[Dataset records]
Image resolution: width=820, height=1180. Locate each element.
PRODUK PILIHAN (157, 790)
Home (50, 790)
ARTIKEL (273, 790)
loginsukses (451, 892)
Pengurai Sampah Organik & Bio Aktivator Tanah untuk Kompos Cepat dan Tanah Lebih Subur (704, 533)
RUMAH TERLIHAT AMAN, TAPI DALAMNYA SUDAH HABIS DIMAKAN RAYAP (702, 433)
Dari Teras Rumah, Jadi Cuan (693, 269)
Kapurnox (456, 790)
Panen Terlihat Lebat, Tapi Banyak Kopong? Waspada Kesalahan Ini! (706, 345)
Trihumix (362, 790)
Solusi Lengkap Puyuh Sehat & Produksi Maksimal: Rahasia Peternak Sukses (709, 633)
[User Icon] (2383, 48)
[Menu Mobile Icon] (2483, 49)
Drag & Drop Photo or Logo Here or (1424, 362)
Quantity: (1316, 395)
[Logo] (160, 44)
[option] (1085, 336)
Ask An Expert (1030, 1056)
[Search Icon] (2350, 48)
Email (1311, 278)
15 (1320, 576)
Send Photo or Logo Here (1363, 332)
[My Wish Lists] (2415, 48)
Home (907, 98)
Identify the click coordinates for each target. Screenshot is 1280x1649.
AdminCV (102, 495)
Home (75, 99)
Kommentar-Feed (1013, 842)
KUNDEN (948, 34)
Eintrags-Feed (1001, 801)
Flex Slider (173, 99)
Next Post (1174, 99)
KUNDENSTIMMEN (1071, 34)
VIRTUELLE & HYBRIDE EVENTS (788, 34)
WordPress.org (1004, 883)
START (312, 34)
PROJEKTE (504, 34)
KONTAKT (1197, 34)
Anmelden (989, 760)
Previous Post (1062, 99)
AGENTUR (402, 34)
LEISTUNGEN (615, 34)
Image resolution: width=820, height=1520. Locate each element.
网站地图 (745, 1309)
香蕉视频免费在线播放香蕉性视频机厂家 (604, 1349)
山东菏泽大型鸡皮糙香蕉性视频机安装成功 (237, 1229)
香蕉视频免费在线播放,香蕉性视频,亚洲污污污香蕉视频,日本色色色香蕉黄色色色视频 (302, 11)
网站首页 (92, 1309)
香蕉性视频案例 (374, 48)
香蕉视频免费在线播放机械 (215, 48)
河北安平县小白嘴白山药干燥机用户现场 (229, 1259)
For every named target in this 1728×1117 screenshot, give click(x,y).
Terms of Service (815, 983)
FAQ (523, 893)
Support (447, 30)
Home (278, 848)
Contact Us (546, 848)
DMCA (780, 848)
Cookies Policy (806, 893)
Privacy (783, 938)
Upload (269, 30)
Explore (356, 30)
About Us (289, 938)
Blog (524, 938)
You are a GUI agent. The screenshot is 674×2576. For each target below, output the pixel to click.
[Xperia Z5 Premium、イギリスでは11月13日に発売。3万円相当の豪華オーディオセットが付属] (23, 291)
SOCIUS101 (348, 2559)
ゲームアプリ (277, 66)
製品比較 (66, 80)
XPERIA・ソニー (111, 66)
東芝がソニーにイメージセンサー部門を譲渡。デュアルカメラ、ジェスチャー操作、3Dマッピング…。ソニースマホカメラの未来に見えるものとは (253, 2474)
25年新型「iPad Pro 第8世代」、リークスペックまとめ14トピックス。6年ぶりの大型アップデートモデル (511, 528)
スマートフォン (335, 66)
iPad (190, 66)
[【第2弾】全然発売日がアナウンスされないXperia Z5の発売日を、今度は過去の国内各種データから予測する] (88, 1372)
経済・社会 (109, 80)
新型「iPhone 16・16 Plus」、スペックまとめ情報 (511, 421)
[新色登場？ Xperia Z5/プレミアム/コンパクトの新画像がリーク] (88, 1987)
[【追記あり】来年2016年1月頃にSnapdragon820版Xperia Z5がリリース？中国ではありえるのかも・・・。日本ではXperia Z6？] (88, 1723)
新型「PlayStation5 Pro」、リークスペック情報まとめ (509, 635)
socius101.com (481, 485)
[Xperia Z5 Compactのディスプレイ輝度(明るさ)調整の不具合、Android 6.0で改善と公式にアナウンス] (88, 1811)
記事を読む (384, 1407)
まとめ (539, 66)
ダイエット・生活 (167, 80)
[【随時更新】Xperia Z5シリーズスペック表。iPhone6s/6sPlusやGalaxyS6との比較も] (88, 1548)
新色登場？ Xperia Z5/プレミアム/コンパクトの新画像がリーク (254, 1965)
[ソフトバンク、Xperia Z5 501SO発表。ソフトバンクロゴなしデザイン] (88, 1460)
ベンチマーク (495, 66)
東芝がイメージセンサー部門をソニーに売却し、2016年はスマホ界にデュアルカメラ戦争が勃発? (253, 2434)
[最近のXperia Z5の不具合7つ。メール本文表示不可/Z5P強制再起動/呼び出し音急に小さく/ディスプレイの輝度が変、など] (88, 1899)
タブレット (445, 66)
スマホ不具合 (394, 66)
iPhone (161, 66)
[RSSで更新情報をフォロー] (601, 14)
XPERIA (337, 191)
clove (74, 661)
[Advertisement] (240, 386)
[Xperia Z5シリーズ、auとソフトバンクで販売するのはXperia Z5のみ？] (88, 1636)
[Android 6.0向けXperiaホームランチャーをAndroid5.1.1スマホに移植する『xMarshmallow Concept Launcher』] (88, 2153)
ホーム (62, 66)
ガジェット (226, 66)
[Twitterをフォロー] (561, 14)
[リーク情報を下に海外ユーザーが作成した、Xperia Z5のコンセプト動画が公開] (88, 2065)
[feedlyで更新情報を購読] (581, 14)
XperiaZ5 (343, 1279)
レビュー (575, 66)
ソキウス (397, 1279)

• [INSTRUCTIONS TO FOLLOW]:
Once more, write out the records in full, exactly as they appear.

• [EXERCISE OUTPUT]:
Image resolution: width=820, height=1180. Locate each element.
PRODUK PILIHAN (157, 790)
Home (50, 790)
ARTIKEL (273, 790)
loginsukses (451, 892)
Pengurai Sampah Organik & Bio Aktivator Tanah untuk Kompos Cepat dan Tanah Lebih Subur (704, 533)
RUMAH TERLIHAT AMAN, TAPI DALAMNYA SUDAH HABIS DIMAKAN RAYAP (702, 433)
Dari Teras Rumah, Jadi Cuan (693, 269)
Kapurnox (456, 790)
Panen Terlihat Lebat, Tapi Banyak Kopong? Waspada Kesalahan Ini! (706, 345)
Trihumix (362, 790)
Solusi Lengkap Puyuh Sehat & Produksi Maksimal: Rahasia Peternak Sukses (709, 633)
[User Icon] (2383, 48)
[Menu Mobile Icon] (2483, 49)
Drag & Drop Photo or Logo Here or (1424, 362)
Quantity: (1316, 395)
[Logo] (160, 44)
[option] (1085, 336)
Ask An Expert (1030, 1056)
[Search Icon] (2350, 48)
Email (1311, 278)
15 (1320, 576)
Send Photo or Logo Here (1363, 332)
[My Wish Lists] (2415, 48)
Home (907, 98)
Identify the click coordinates for each target. Screenshot is 1280x1649.
AdminCV (102, 495)
Home (75, 99)
Kommentar-Feed (1013, 842)
KUNDEN (948, 34)
Eintrags-Feed (1001, 801)
Flex Slider (173, 99)
Next Post (1174, 99)
KUNDENSTIMMEN (1071, 34)
VIRTUELLE & HYBRIDE EVENTS (788, 34)
WordPress.org (1004, 883)
START (312, 34)
PROJEKTE (504, 34)
KONTAKT (1197, 34)
Anmelden (989, 760)
Previous Post (1062, 99)
AGENTUR (402, 34)
LEISTUNGEN (615, 34)
Image resolution: width=820, height=1520. Locate each element.
网站地图 (745, 1309)
香蕉视频免费在线播放香蕉性视频机厂家 (604, 1349)
山东菏泽大型鸡皮糙香蕉性视频机安装成功 (237, 1229)
香蕉视频免费在线播放,香蕉性视频,亚洲污污污香蕉视频,日本色色色香蕉黄色色色视频 (302, 11)
网站首页 (92, 1309)
香蕉性视频案例 (374, 48)
香蕉视频免费在线播放机械 (215, 48)
河北安平县小白嘴白山药干燥机用户现场 (229, 1259)
For every named target in this 1728×1117 screenshot, give click(x,y).
Terms of Service (815, 983)
FAQ (523, 893)
Support (447, 30)
Home (278, 848)
Contact Us (546, 848)
DMCA (780, 848)
Cookies Policy (806, 893)
Privacy (783, 938)
Upload (269, 30)
Explore (356, 30)
About Us (289, 938)
Blog (524, 938)
You are a GUI agent. The screenshot is 674×2576. For each target below, output the pixel to click.
[Xperia Z5 Premium、イギリスでは11月13日に発売。3万円相当の豪華オーディオセットが付属] (23, 291)
SOCIUS101 (348, 2559)
ゲームアプリ (277, 66)
製品比較 (66, 80)
XPERIA・ソニー (111, 66)
東芝がソニーにイメージセンサー部門を譲渡。デュアルカメラ、ジェスチャー操作、3Dマッピング…。ソニースマホカメラの未来に見えるものとは (253, 2474)
25年新型「iPad Pro 第8世代」、リークスペックまとめ14トピックス。6年ぶりの大型アップデートモデル (511, 528)
スマートフォン (335, 66)
iPad (190, 66)
[【第2弾】全然発売日がアナウンスされないXperia Z5の発売日を、今度は過去の国内各種データから予測する] (88, 1372)
経済・社会 (109, 80)
新型「iPhone 16・16 Plus」、スペックまとめ情報 (511, 421)
[新色登場？ Xperia Z5/プレミアム/コンパクトの新画像がリーク] (88, 1987)
[【追記あり】来年2016年1月頃にSnapdragon820版Xperia Z5がリリース？中国ではありえるのかも・・・。日本ではXperia Z6？] (88, 1723)
新型「PlayStation5 Pro」、リークスペック情報まとめ (509, 635)
socius101.com (481, 485)
[Xperia Z5 Compactのディスプレイ輝度(明るさ)調整の不具合、Android 6.0で改善と公式にアナウンス] (88, 1811)
記事を読む (384, 1407)
まとめ (539, 66)
ダイエット・生活 (167, 80)
[【随時更新】Xperia Z5シリーズスペック表。iPhone6s/6sPlusやGalaxyS6との比較も] (88, 1548)
新色登場？ Xperia Z5/プレミアム/コンパクトの新画像がリーク (254, 1965)
[ソフトバンク、Xperia Z5 501SO発表。ソフトバンクロゴなしデザイン] (88, 1460)
ベンチマーク (495, 66)
東芝がイメージセンサー部門をソニーに売却し、2016年はスマホ界にデュアルカメラ戦争が勃発? (253, 2434)
[最近のXperia Z5の不具合7つ。メール本文表示不可/Z5P強制再起動/呼び出し音急に小さく/ディスプレイの輝度が変、など] (88, 1899)
タブレット (445, 66)
スマホ不具合 (394, 66)
iPhone (161, 66)
[RSSで更新情報をフォロー] (601, 14)
XPERIA (337, 191)
clove (74, 661)
[Advertisement] (240, 386)
[Xperia Z5シリーズ、auとソフトバンクで販売するのはXperia Z5のみ？] (88, 1636)
[Android 6.0向けXperiaホームランチャーをAndroid5.1.1スマホに移植する『xMarshmallow Concept Launcher』] (88, 2153)
ホーム (62, 66)
ガジェット (226, 66)
[Twitterをフォロー] (561, 14)
[リーク情報を下に海外ユーザーが作成した、Xperia Z5のコンセプト動画が公開] (88, 2065)
[feedlyで更新情報を購読] (581, 14)
XperiaZ5 (343, 1279)
レビュー (575, 66)
ソキウス (397, 1279)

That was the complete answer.